**About this exercise**
Return an exact copy of the lines from the one holding "Task: Click the" to the end of the data, including both the starting and final lines. Leave the pictures out.
-------- Material for this task --------
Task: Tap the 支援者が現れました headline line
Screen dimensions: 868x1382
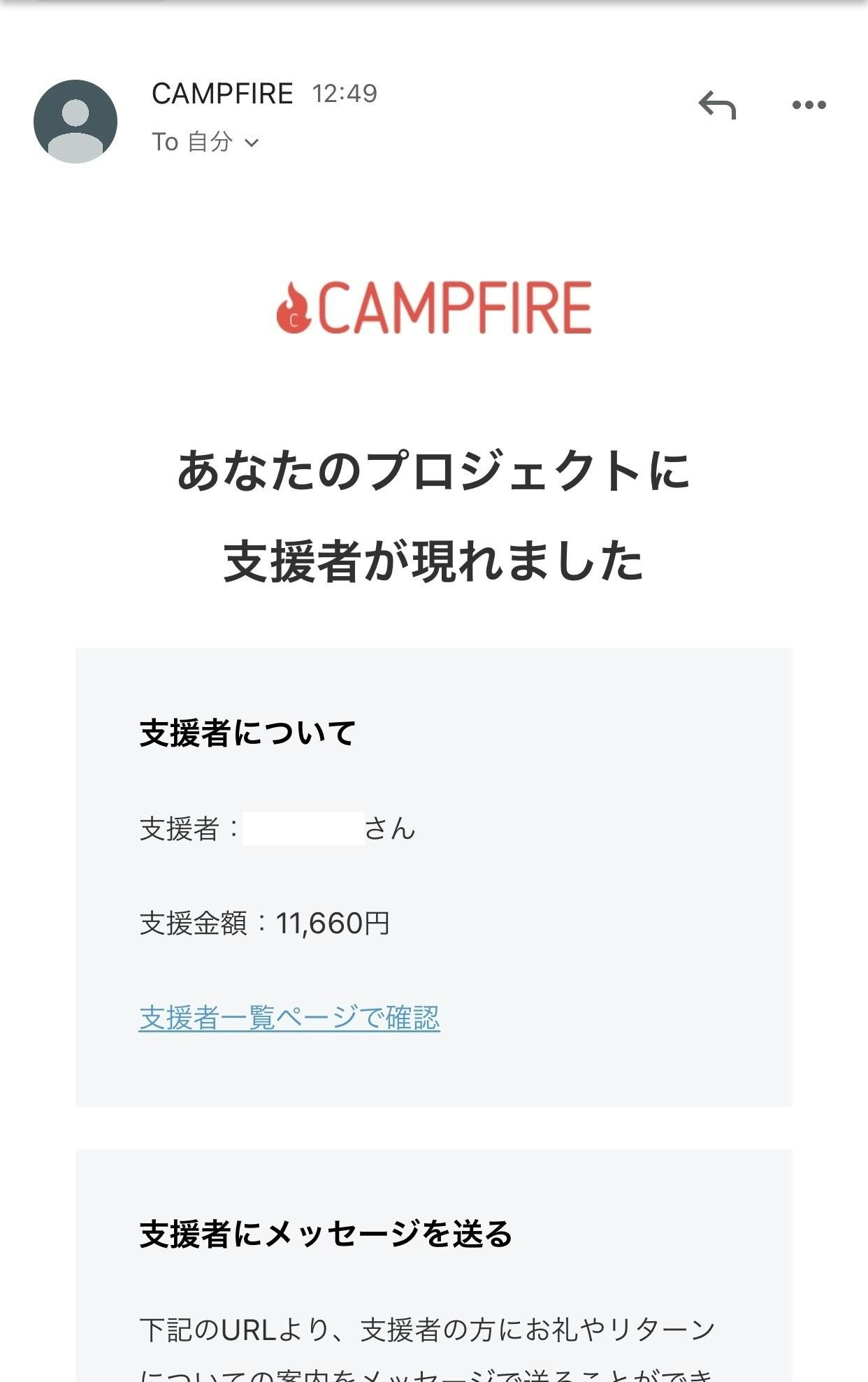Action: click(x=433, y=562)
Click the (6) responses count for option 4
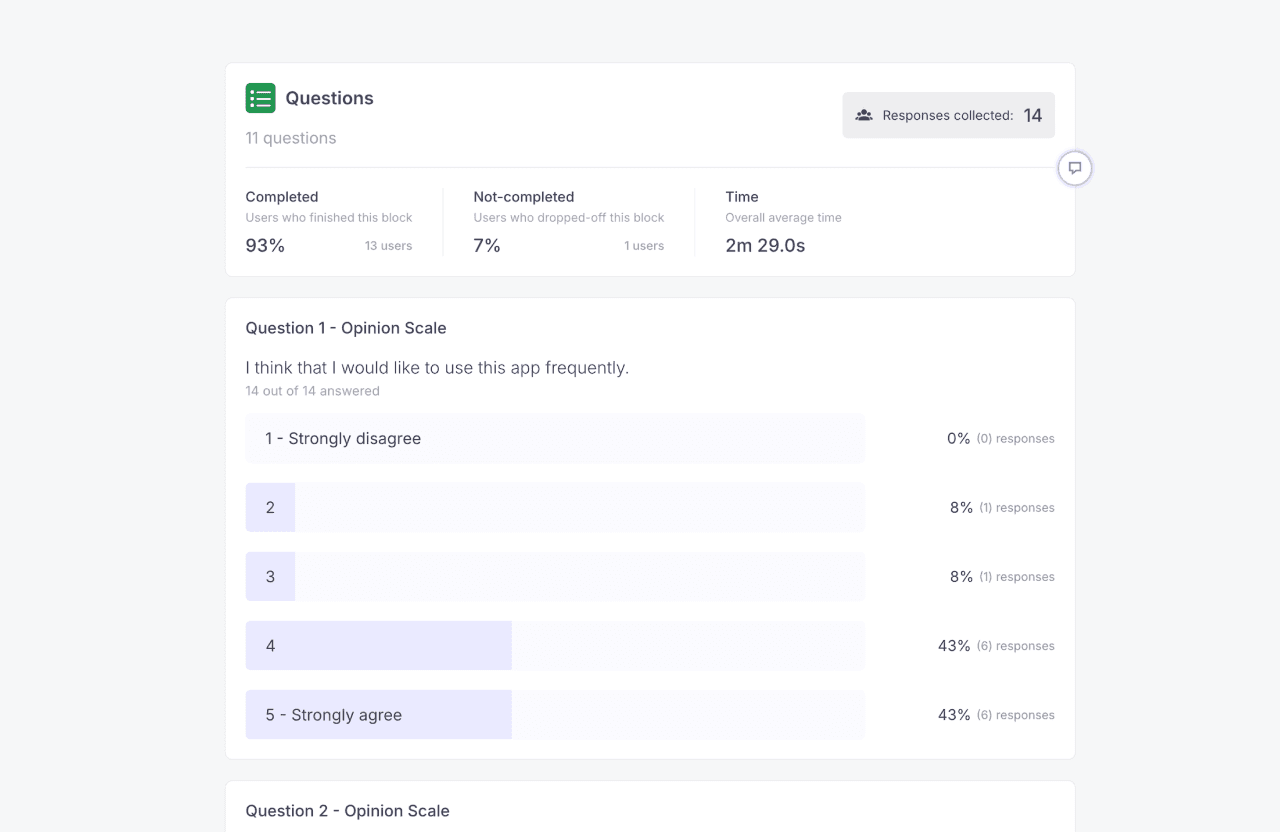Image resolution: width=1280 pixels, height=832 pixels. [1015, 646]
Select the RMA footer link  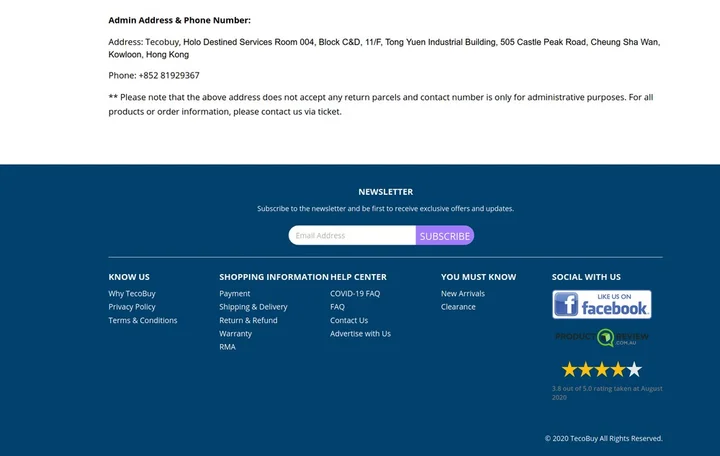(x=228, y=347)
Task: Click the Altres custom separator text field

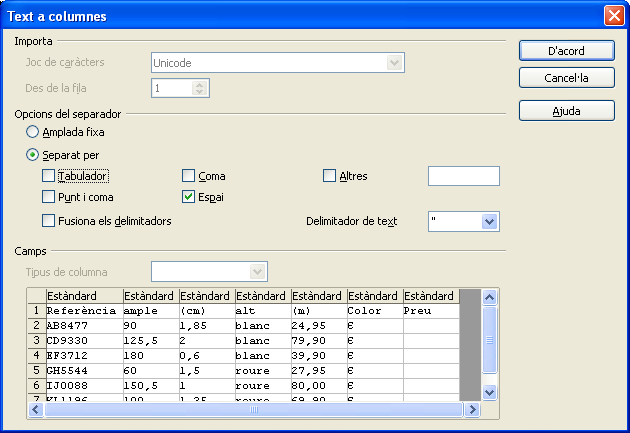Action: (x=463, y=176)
--------
**Exercise response**
Task: Click the Altres custom separator text field

Action: (x=463, y=176)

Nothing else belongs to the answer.